If you’ve been a victim of a psychopath’s exploitation and/or abuse, you are going to need some victims-of-psychopaths emotional support post haste. Start with establishing a new routine to make the sacred space to deal with the grief and find a way to release all that pent-up emotion.
Establish Routine
One of the best ways to get back on your feet is to establish healthy routines around the hours of your life. This type of rigid structure will make your actions predictable, which is easily defensible in court. You will be able to easily account for where you were at what time on any specific day of the week.
Defensible structure aside, routines are followed by someone who has suffered significantly enough to have experienced the loss of personal power, self-confidence, sense of contribution, and zest for life, and will find comfort in routine. This will help give the victim enough emotional relief and sacred space necessary to build personal characteristics that were lost during the psychopathic enmeshment.
Set daily and weekly schedules for yourself that are reasonable and easy for you to stick to. If everything spins out of control, you can help regain your personal power by taking control of the things that you can control. Establishing your schedule is something you can take complete charge of. Doing this can help put you back into the driver’s seat of your life’s journey from this point forward.
Second Thoughts, Rumination, and Feeling Bad
Even though your psychopath victimized you, on the one hand you despise this person, on the other, you cared deeply for this person. It is expected that you might feel remorseful, regretful, sentimental, or have sincere empathy toward this person. It’s as if you lost someone you trusted and loved, and you did.

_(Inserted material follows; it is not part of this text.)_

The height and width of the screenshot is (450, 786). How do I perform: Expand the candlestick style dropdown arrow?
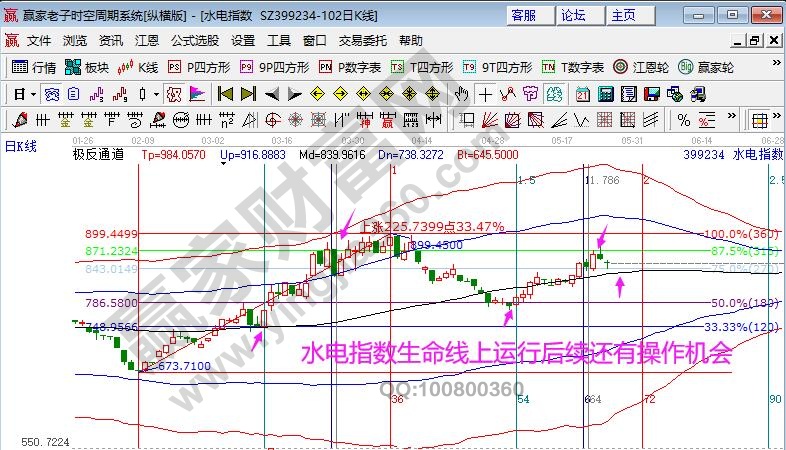pyautogui.click(x=155, y=94)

Now that he or she is dying or dead to you, and certainly, the person who you thought you cared for did die or never existed in the first place, it makes sense that you would experience some grieving in the process of recovery.
Expect to visit the 7 stages of grief, which are,
- Shock
- Denial
- Anger
- Bargaining
- Depression
- Acceptance and hope
- Processing grief
There is no wrong or right way to experience grief, and you are entitled to grieve in any way that you want to, any time, and for as long as necessary for you to establish your recovery. Just keep in mind that this is your sacred process and the fewer addictive process you engage in throughout the process, the better for you in the long run.
Try to avoid self-medication techniques that are not in your highest and best interests. The psychopath would be extremely pleased if you crumbled into a pool of addiction and self-destructive behaviors. Don’t give him or her the satisfaction of letting yourself deteriorate. As Frank Sinatra said, “The best revenge is massive success.”
So, get well, live a better life, your best life, and make the world a better place.
Let It Out
Let it out. Don’t harbor your feelings about what you have just had to go through. Bottling up negative emotional energy only allows the psychopath further abuse you, because emotional toxicity will fester like a wound. This wound will release a poison that will spread throughout your entire body, and it will literally make you sick and more susceptible to degeneration and disease.
You must find a way to dig up and release those hidden feelings. If you can, find a trusted professional and spew all that toxic venom onto them. It is advised that you not seek out a family member or friend to do this activity with, because it will put them at risk of being infected by your psychopath’s toxicity. Alternatively, professionals are equipped to handle such poison. That’s what they are there for.
You also may consider funneling these toxic energies into more creative therapeutic endeavors, such as engaging in the arts, learning to express yourself through music, or writing a book. Find an outlet that works for you.